You know, "Bad boys, bad boys. What'cha gonna do? What'cha gonna do when they come for you?"
The Baker County Sheriff's Department would have fit right in Friday when officers patrolled downtown Baker City. The two-hour patrol netted more than two dozen "cite and release" citations for a variety of "infractions."
The patrols could easily have been a move by the agency to clean up Baker City's Main Street core area. But, when all was said and done, and darkness settled over the staging area at the Pioneer Bank Corporate Offices parking lot, everybody had a good laugh about the evening.
That's because all of the "citations" issued were part of Thunder Mountain Motorsports' Cops and Rodders fund-raiser, part of Memory Cruise weekend.
"Cops and Rodders is a chance for an interface between the police officers and the public," said Terry Schumacher, TMMS president.

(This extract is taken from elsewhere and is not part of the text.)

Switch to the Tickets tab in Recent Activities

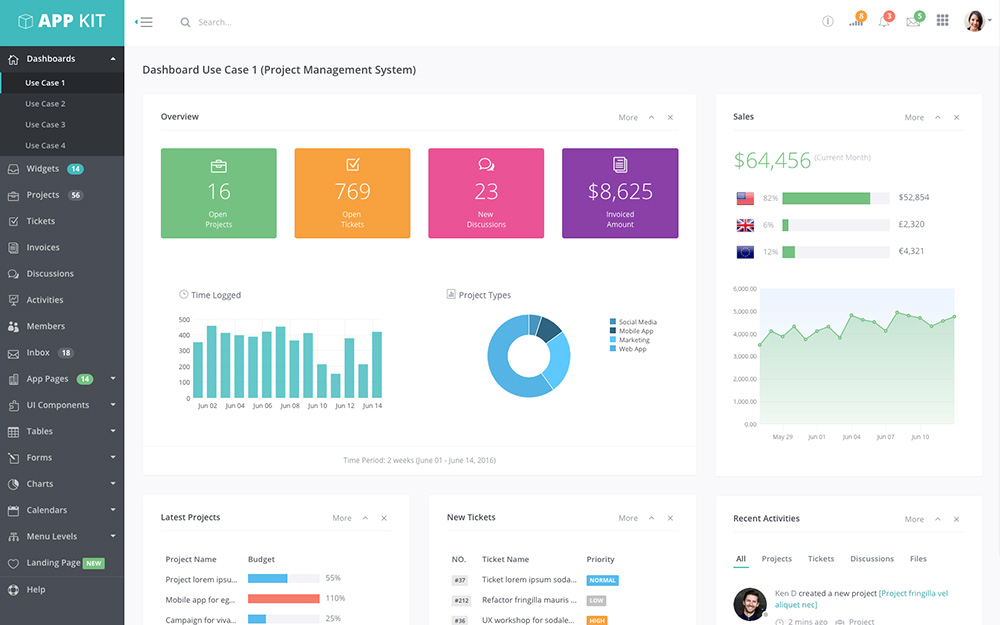coord(820,559)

"It gives people something to do on Friday evening while they're here for Memory Cruise weekend," he said. "It's a good will thing."
The idea behind Cops and Robbers is similar to a giant game of hide and seek.
Members of the public try to hide their vehicles long enough from the officers to earn a prize, or still be running when the half-hour time limit for each heat expires.
Ground rules are simple. The "suspect" vehicles are allowed to go on any public roads or streets in the designated area in this case between Campbell Street on the north, Auburn Avenue on the south, Resort Street on the east, and Second Street on the west.
Drivers could park in one place no longer than 10 minutes at a time, had to stay within the perimeter of the designated area, could not hide in alleys, driveways, garages, or on private property, and had to follow all traffic laws.
Each "suspect" vehicle had a pink sticky note displayed in the upper left corner of the rear windown. When an officer stopped the vehicle on a traffic stop, the officer noted the time and location of the stop and the vehicle returned to the starting area.
Sgt. Tim Fisher and Deputy Chris Galiszewski manned the two Sheriff's chase cars. Fisher has been a part of the Cops and Rodders since it began.
"I've been here since day one,"
he said, adding that in all that time he has never had to handle a real infraction during the event.
In the first of three heats, after allowing the seven "suspects" a few minutes head start, Fisher started his search north of Broadway, and Galiszewski south of Broadway.
It took Fisher about three minutes to make his first citation.
"One down, six to go," Fisher told his partner by radio.
Then, after Galiszewski evened the score at one stop each, Fisher earned probably his easiest stop of the evening.
While traveling south on Resort, Fisher noticed a motorcycle about two blocks behind him traveling in the same direction. Fisher pulled over to the curb behind U.S. Bank and waited. As the cyclist rode by Fisher extended his arm, motioning the rider to his vehicle.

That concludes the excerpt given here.